This is where you learn about what a "weird" parent I am.
In our family we have a rule about sports. After every practice or game, our children shake their coaches' hands and thank them.
Our school has a culture built around handshaking and I love it. Every morning their teachers meet the kids at the doors to their classrooms, shake their hands and exchange a few words of greeting.
At the end of every violin practice or lesson my kids take a bow and say, "Thank you for teaching me," in both English and Japanese. It is a common practice among Suzuki trained kids and my kids have been doing it for years.
(I then answer them, "Thank you for working so hard," because it is the work that matters, not the talent or outcome. I don't say it in Japanese though.)
Why shouldn't the same courtesy reign in the world of sports?
After all, many, if not most of these coaches volunteer their time.
So, my son, the king of the handshake (you should have seen the General's face at my husband's promotion when my son introduced himself and stuck out his hand for a handshake) wholeheartedly believes in our sports rule.
In the locker room after every hockey game or practice, he goes up to his coach and shakes his hand, without any prompting from me.
His coach is used to it now, but was obviously confused the first couple of times. My son usually says, "Thanks for a great game," or something similar. And the coach always has trouble coming up with a reply.
I think that the other kids on his team think he is a freak. First he's got the weird teeth and braces thing going on right now. Then, he's not very good at hockey. And now he's shaking hands! They look at him weird.
But I'm okay with it. It might make him stick out. But I'd rather he stick our for good manners then anything else.

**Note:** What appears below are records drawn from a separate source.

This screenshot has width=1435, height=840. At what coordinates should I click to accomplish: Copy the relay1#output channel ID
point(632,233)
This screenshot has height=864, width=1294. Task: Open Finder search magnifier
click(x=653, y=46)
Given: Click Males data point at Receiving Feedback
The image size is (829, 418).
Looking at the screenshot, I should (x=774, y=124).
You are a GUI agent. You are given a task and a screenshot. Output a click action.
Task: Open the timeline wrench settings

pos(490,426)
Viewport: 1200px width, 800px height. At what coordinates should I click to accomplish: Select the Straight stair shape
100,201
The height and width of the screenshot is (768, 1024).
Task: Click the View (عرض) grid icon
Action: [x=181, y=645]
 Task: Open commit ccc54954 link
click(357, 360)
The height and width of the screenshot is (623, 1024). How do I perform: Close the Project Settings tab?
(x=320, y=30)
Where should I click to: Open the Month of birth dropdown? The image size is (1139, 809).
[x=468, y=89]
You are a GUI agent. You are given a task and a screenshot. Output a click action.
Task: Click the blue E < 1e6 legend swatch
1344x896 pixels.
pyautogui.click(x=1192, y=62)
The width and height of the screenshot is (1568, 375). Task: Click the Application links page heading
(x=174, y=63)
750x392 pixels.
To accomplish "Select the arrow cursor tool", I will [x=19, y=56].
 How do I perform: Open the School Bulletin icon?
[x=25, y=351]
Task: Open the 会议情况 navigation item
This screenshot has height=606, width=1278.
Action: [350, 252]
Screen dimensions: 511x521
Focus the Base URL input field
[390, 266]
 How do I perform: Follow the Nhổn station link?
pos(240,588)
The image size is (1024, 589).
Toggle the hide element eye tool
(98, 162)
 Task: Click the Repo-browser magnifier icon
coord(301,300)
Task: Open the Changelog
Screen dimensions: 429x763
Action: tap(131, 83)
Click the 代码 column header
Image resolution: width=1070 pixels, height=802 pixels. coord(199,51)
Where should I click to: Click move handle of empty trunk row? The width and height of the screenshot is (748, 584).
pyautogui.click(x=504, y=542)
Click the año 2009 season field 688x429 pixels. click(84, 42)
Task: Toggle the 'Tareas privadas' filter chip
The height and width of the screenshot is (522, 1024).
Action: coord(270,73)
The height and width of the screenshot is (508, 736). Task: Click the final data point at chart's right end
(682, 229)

It's all about values, people.
So, last Monday my son had his very first rehearsal with the orchestra he auditioned for. He had been looking forward to it for months.
At the end of rehearsal, I was distracted by my daughter for a second as she headed to her own rehearsal. When I looked up to find the boy, he was up by the podium shaking the conductor's hand.
She laughed a bit so when my son made his way back to me, I asked what he had said.
"I said, 'Thank you for a good practice. I hope to see you in the future.'"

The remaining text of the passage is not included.